Biden Nominates Ann Carlson to Head NHTSA

President Biden announced on February 13 that he will nominate Ann Carlson, the Deputy Administrator of the National Highway Traffic Safety Administration, to head that agency. The nomination will be formally transmitted once the Senate comes back from the President’s Day recess week.

Carlson has been serving as Acting Administrator since last September, when Steve Cliff quit the post just three months after the Senate finally confirmed him.

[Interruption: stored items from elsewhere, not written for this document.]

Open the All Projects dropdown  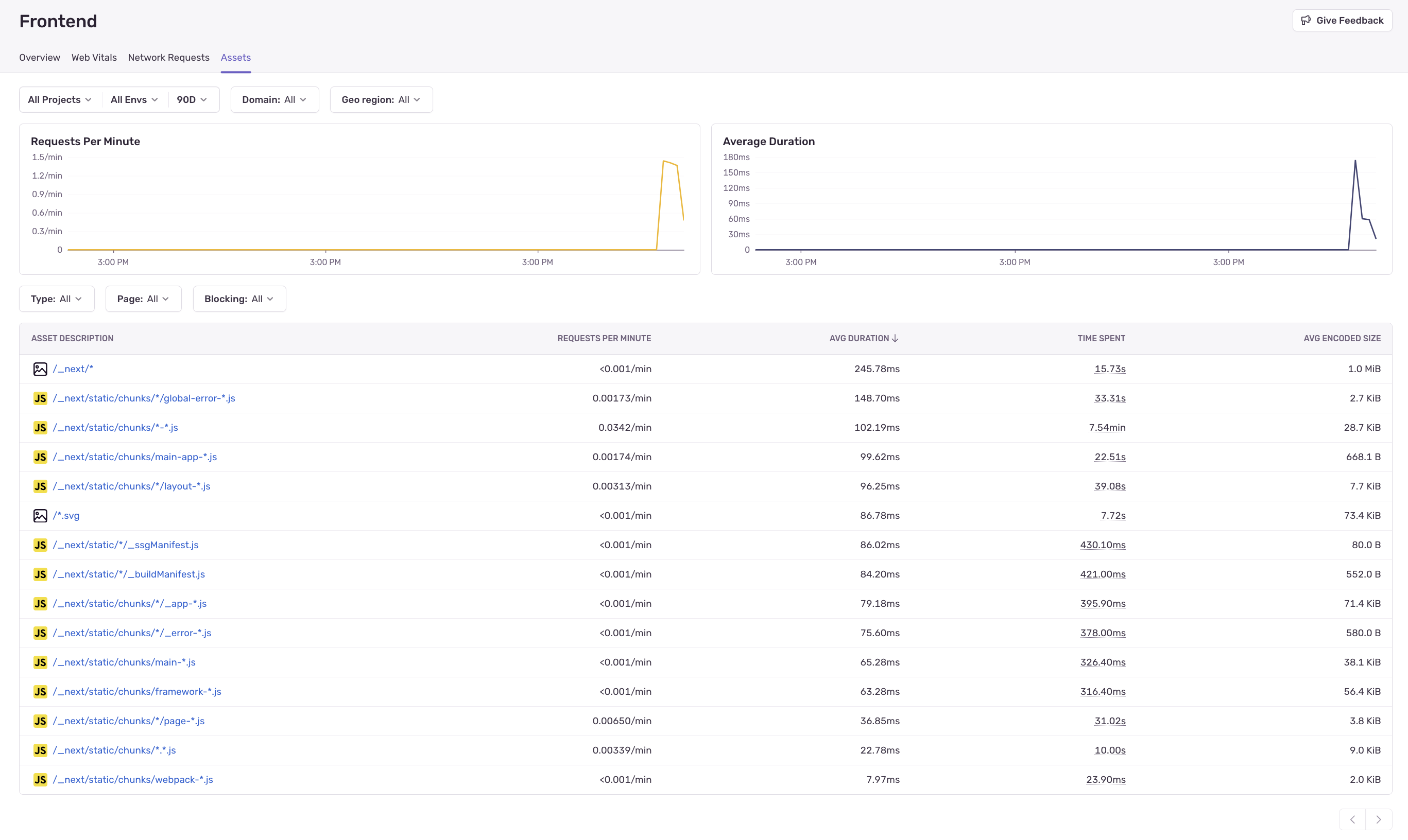(x=59, y=100)
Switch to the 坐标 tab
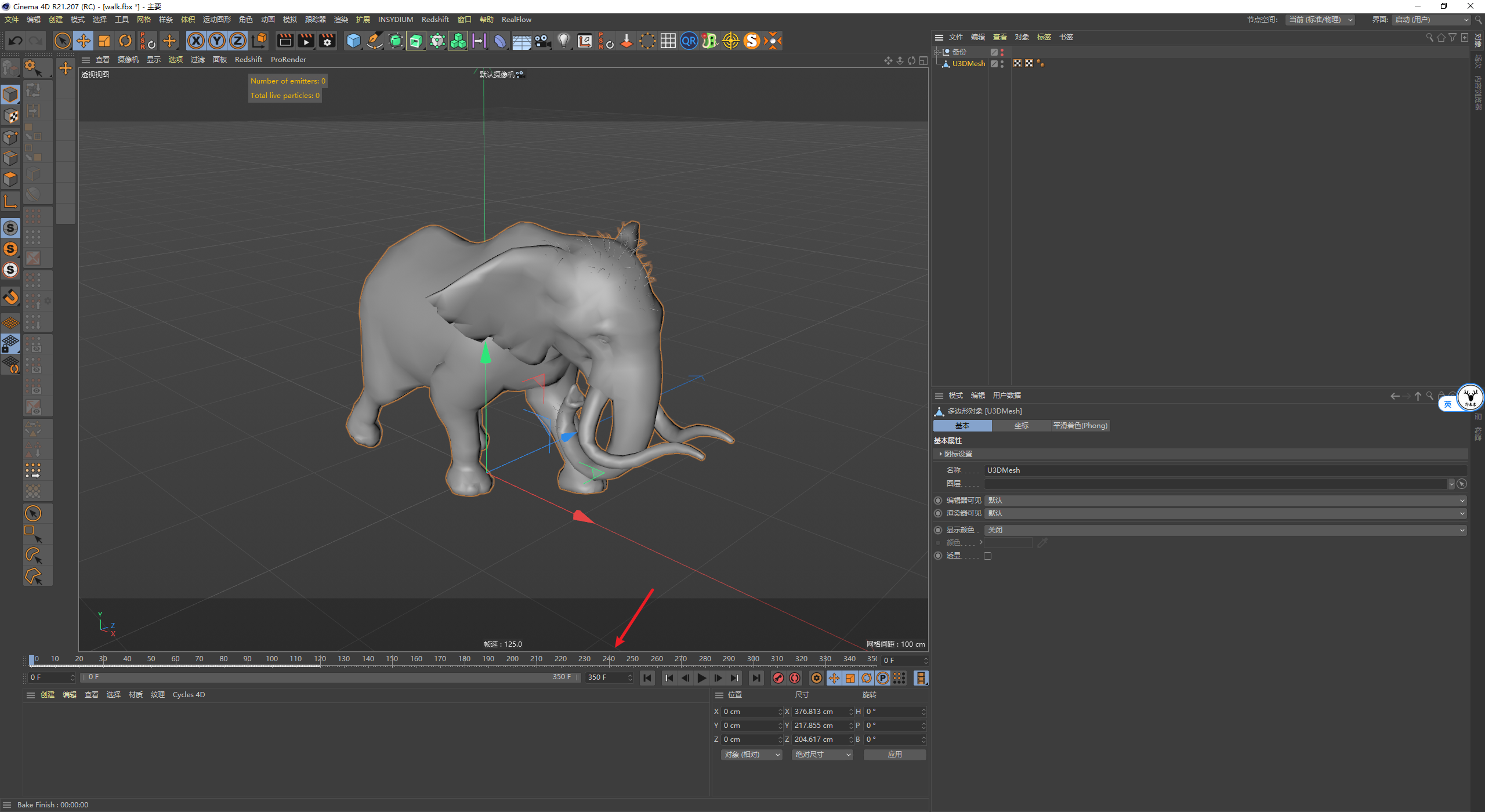Viewport: 1485px width, 812px height. tap(1021, 426)
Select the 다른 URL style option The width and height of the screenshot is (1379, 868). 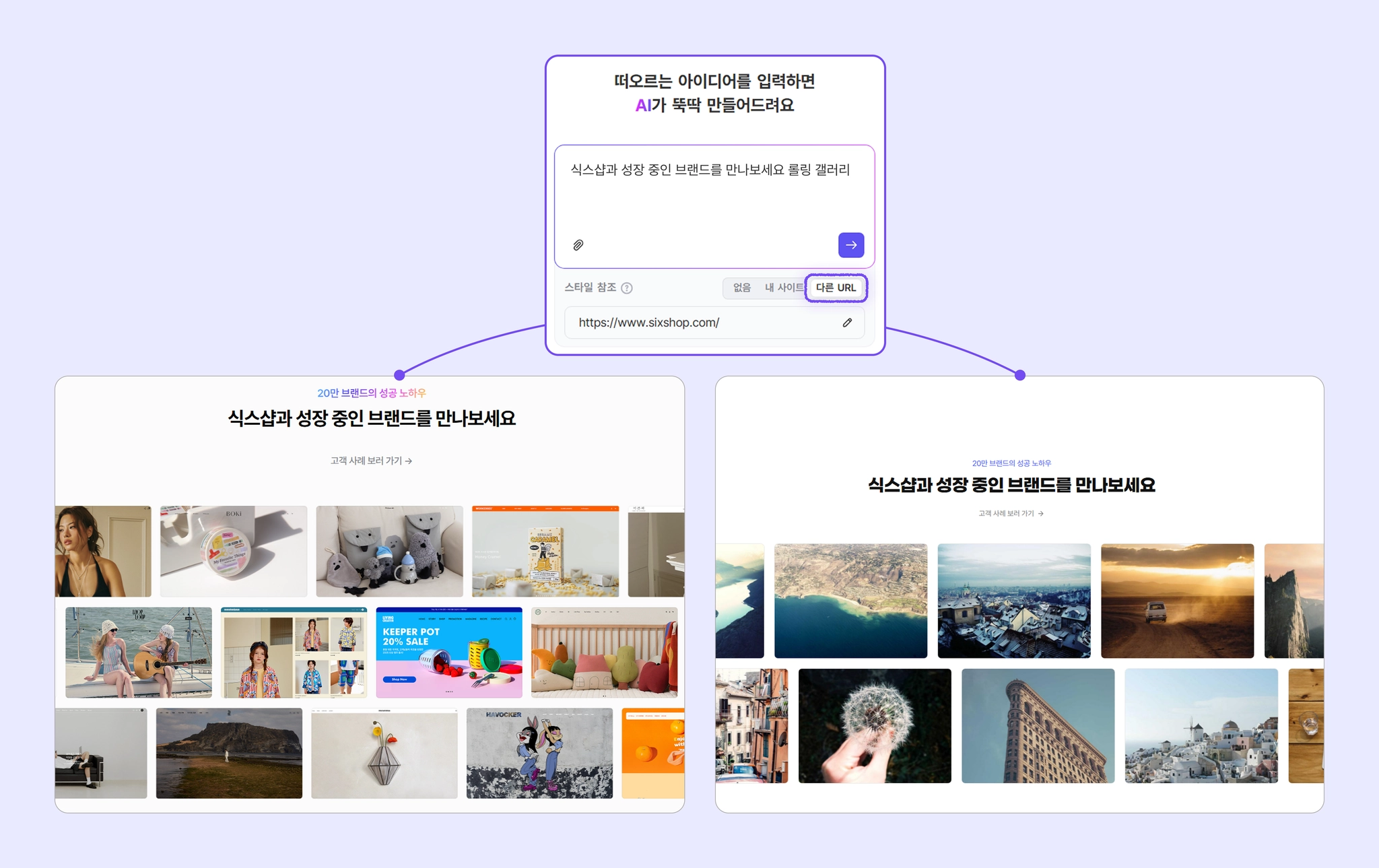pyautogui.click(x=836, y=288)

Carlson, like Cliff, was part of the “Day One” team of first-wave Biden appointees announced on January 21, 2021. Originally, Cliff was named Deputy Administrator and then, seconds later, named Acting Administrator as well, while Carlson was Chief Counsel. Now, Carlson is Deputy/Acting.

Like Cliff, Carlson also came to NHTSA from an air pollution background, not an auto safety background. She was an environmental law professor, founder of the Emmett Institute on Climate Change and the Environment, and co-edited a book called “Lessons from the Clean Air Act.”

However, as ETW never gets tired of pointing act, while Clean Air Act and greenhouse gas rulemaking may be the most politically sensitive thing that NHTSA does, that kind of rulemaking only uses perhaps 2 percent of the total NHTSA budget. In terms of manpower, it’s a little higher, with perhaps 40 or 50 NHTSA employees dealing with CAFE rules and compliance (if the full budget request is approved), so it’s maybe 4 to 6 percent of the full-time equivalent employees.

NHTSA’s primary duties, by law, are “to reduce traffic accidents and deaths and injuries resulting from traffic accidents. Therefore it is necessary-(1) to prescribe motor vehicle safety standards for motor vehicles and motor vehicle equipment in interstate commerce; and (2) to carry out needed safety research and development” (49 U.S.C.§30101) and “to assist and cooperate with other Federal departments and agencies, State and local governments, private industry, and other interested parties, to increase highway safety” (23 U.S.C. §401).

Presumably, this is why the White House, in its announcement of the nomination, trumpeted the work on actual vehicle safety regulations that has been done while Carlson has been Chief Counsel.

The nomination will be referred to the Commerce, Science and Transportation Committee (when transmitted) for an eventual hearing.